* _Task to complete_: Would you reproduce all of the entries exactly?

Data section start

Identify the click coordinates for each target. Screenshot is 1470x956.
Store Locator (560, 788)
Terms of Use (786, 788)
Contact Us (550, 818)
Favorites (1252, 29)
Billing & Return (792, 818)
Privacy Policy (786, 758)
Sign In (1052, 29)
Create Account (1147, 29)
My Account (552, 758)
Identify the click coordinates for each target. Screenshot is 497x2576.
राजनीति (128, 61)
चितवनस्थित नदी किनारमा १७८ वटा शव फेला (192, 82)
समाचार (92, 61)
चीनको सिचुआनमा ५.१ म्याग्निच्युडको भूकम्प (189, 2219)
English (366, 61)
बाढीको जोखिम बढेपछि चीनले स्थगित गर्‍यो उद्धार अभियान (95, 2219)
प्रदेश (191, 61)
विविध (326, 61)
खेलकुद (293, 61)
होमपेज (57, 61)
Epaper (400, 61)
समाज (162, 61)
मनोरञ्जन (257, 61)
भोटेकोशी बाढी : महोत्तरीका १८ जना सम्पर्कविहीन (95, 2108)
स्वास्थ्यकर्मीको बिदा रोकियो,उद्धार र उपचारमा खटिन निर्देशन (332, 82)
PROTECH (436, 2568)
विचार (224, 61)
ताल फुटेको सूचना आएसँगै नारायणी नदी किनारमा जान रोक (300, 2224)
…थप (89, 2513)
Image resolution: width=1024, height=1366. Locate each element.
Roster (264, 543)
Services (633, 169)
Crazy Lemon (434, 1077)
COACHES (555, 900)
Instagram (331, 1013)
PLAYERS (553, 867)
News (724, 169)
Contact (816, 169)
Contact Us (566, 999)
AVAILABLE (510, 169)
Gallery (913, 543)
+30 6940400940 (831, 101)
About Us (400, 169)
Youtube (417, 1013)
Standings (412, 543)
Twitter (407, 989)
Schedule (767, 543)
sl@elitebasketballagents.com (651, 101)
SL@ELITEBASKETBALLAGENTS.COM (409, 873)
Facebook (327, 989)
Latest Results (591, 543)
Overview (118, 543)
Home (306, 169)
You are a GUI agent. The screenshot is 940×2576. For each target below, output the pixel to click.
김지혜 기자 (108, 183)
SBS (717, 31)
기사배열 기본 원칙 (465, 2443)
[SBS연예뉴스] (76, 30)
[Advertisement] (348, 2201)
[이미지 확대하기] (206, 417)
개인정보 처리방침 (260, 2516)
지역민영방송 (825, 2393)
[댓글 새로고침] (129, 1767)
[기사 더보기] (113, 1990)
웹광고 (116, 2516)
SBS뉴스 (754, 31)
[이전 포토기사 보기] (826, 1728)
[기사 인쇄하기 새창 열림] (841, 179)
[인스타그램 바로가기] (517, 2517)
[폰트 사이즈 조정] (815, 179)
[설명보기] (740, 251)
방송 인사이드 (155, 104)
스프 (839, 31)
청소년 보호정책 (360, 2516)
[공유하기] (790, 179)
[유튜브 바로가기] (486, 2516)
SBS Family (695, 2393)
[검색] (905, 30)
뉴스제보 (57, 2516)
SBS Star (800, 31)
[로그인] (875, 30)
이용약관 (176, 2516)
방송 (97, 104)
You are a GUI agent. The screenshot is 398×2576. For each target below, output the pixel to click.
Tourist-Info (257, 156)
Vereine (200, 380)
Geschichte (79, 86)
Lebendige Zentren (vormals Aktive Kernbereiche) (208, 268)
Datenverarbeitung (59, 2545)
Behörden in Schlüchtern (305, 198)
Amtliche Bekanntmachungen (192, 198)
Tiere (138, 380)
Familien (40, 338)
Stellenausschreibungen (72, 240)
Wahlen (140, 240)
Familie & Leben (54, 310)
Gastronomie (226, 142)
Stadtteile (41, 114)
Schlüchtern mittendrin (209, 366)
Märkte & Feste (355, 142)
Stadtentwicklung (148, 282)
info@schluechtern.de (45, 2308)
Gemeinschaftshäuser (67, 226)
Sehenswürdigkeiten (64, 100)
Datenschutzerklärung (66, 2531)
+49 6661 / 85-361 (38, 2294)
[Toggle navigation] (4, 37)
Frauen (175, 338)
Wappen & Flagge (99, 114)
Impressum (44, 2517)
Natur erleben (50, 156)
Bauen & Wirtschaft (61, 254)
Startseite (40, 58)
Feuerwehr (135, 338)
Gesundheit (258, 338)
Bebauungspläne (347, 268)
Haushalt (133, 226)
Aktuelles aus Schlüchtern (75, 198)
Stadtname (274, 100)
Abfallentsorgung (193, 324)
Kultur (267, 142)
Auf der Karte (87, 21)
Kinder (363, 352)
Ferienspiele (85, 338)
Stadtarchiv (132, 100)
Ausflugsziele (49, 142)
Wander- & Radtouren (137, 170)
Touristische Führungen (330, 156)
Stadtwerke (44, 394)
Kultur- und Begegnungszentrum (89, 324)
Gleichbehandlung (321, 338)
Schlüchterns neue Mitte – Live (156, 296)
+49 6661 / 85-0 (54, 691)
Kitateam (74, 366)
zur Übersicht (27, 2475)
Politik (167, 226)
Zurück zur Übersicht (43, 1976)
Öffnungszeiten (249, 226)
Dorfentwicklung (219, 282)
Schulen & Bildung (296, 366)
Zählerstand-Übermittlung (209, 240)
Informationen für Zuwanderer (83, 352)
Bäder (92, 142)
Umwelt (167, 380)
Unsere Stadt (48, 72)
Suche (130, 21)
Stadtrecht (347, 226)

Data section end

* _Problem solution_:
Identify the click coordinates for each target. Screenshot is 1470x956.
Store Locator (560, 788)
Terms of Use (786, 788)
Contact Us (550, 818)
Favorites (1252, 29)
Billing & Return (792, 818)
Privacy Policy (786, 758)
Sign In (1052, 29)
Create Account (1147, 29)
My Account (552, 758)
Identify the click coordinates for each target. Screenshot is 497x2576.
राजनीति (128, 61)
चितवनस्थित नदी किनारमा १७८ वटा शव फेला (192, 82)
समाचार (92, 61)
चीनको सिचुआनमा ५.१ म्याग्निच्युडको भूकम्प (189, 2219)
English (366, 61)
बाढीको जोखिम बढेपछि चीनले स्थगित गर्‍यो उद्धार अभियान (95, 2219)
प्रदेश (191, 61)
विविध (326, 61)
खेलकुद (293, 61)
होमपेज (57, 61)
Epaper (400, 61)
समाज (162, 61)
मनोरञ्जन (257, 61)
भोटेकोशी बाढी : महोत्तरीका १८ जना सम्पर्कविहीन (95, 2108)
स्वास्थ्यकर्मीको बिदा रोकियो,उद्धार र उपचारमा खटिन निर्देशन (332, 82)
PROTECH (436, 2568)
विचार (224, 61)
ताल फुटेको सूचना आएसँगै नारायणी नदी किनारमा जान रोक (300, 2224)
…थप (89, 2513)
Image resolution: width=1024, height=1366. Locate each element.
Roster (264, 543)
Services (633, 169)
Crazy Lemon (434, 1077)
COACHES (555, 900)
Instagram (331, 1013)
PLAYERS (553, 867)
News (724, 169)
Contact (816, 169)
Contact Us (566, 999)
AVAILABLE (510, 169)
Gallery (913, 543)
+30 6940400940 (831, 101)
About Us (400, 169)
Youtube (417, 1013)
Standings (412, 543)
Twitter (407, 989)
Schedule (767, 543)
sl@elitebasketballagents.com (651, 101)
SL@ELITEBASKETBALLAGENTS.COM (409, 873)
Facebook (327, 989)
Latest Results (591, 543)
Overview (118, 543)
Home (306, 169)
You are a GUI agent. The screenshot is 940×2576. For each target below, output the pixel to click.
김지혜 기자 (108, 183)
SBS (717, 31)
기사배열 기본 원칙 (465, 2443)
[SBS연예뉴스] (76, 30)
[Advertisement] (348, 2201)
[이미지 확대하기] (206, 417)
개인정보 처리방침 (260, 2516)
지역민영방송 (825, 2393)
[댓글 새로고침] (129, 1767)
[기사 더보기] (113, 1990)
웹광고 (116, 2516)
SBS뉴스 (754, 31)
[이전 포토기사 보기] (826, 1728)
[기사 인쇄하기 새창 열림] (841, 179)
[인스타그램 바로가기] (517, 2517)
[폰트 사이즈 조정] (815, 179)
[설명보기] (740, 251)
방송 인사이드 (155, 104)
스프 (839, 31)
청소년 보호정책 (360, 2516)
[공유하기] (790, 179)
[유튜브 바로가기] (486, 2516)
SBS Family (695, 2393)
[검색] (905, 30)
뉴스제보 (57, 2516)
SBS Star (800, 31)
[로그인] (875, 30)
이용약관 (176, 2516)
방송 (97, 104)
You are a GUI agent. The screenshot is 398×2576. For each target below, output the pixel to click.
Tourist-Info (257, 156)
Vereine (200, 380)
Geschichte (79, 86)
Lebendige Zentren (vormals Aktive Kernbereiche) (208, 268)
Datenverarbeitung (59, 2545)
Behörden in Schlüchtern (305, 198)
Amtliche Bekanntmachungen (192, 198)
Tiere (138, 380)
Familien (40, 338)
Stellenausschreibungen (72, 240)
Wahlen (140, 240)
Familie & Leben (54, 310)
Gastronomie (226, 142)
Stadtteile (41, 114)
Schlüchtern mittendrin (209, 366)
Märkte & Feste (355, 142)
Stadtentwicklung (148, 282)
info@schluechtern.de (45, 2308)
Gemeinschaftshäuser (67, 226)
Sehenswürdigkeiten (64, 100)
Datenschutzerklärung (66, 2531)
+49 6661 / 85-361 (38, 2294)
[Toggle navigation] (4, 37)
Frauen (175, 338)
Wappen & Flagge (99, 114)
Impressum (44, 2517)
Natur erleben (50, 156)
Bauen & Wirtschaft (61, 254)
Startseite (40, 58)
Feuerwehr (135, 338)
Gesundheit (258, 338)
Bebauungspläne (347, 268)
Haushalt (133, 226)
Aktuelles aus Schlüchtern (75, 198)
Stadtname (274, 100)
Abfallentsorgung (193, 324)
Kultur (267, 142)
Auf der Karte (87, 21)
Kinder (363, 352)
Ferienspiele (85, 338)
Stadtarchiv (132, 100)
Ausflugsziele (49, 142)
Wander- & Radtouren (137, 170)
Touristische Führungen (330, 156)
Stadtwerke (44, 394)
Kultur- und Begegnungszentrum (89, 324)
Gleichbehandlung (321, 338)
Schlüchterns neue Mitte – Live (156, 296)
+49 6661 / 85-0 (54, 691)
Kitateam (74, 366)
zur Übersicht (27, 2475)
Politik (167, 226)
Zurück zur Übersicht (43, 1976)
Öffnungszeiten (249, 226)
Dorfentwicklung (219, 282)
Schulen & Bildung (296, 366)
Zählerstand-Übermittlung (209, 240)
Informationen für Zuwanderer (83, 352)
Bäder (92, 142)
Umwelt (167, 380)
Unsere Stadt (48, 72)
Suche (130, 21)
Stadtrecht (347, 226)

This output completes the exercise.